The Thinker in the Dark - A5

“Much of American culture in the 20th century has been engagement in death avoidance,” said Albert Hamscher, the university’s Kenneth S. Davis professor of history. “Bucket lists signify a willingness at least to discuss death again. But note how it is purely secular in its contours. It focuses on the here and now rather than the hereafter, which has been how people typically frame death.”

Death avoidance is a relatively new phenomenon in Western society, according to Hamscher. Philippe Aries, a 20th-century French historian, referred to the attitude as “the forbidden death” in his book, “Western Attitudes Toward Death from the Middle Ages to Present.” Instead of being exposed to it, which commonly happened in Europe until recent generations, people have been shielded from death. This avoidance became more popular with medical advances and increased secularization.

“Religion has always given death a frame of reference,” Hamscher said. “Absent that, death becomes a frightening topic.
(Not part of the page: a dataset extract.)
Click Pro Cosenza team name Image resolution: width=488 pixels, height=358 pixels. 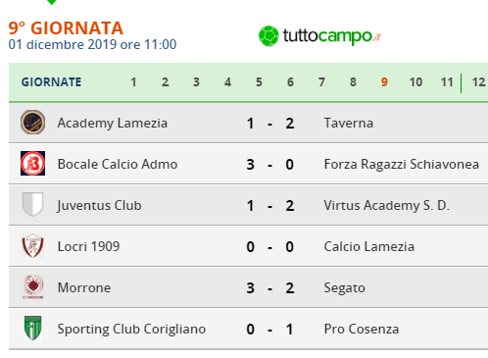362,329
Death can appear frightening in that context because it has no larger explanation. It’s an existential black hole.” –Science Daily

Fiction Writing Prompt: Write the internal monologue for a character who is engaging in death avoidance.

Journaling Prompt: How do you feel about death, not just yours but the death of people you love?

Art Prompt: Death

Non-Fiction / Speechwriting Prompt: Write about death avoidance in our culture.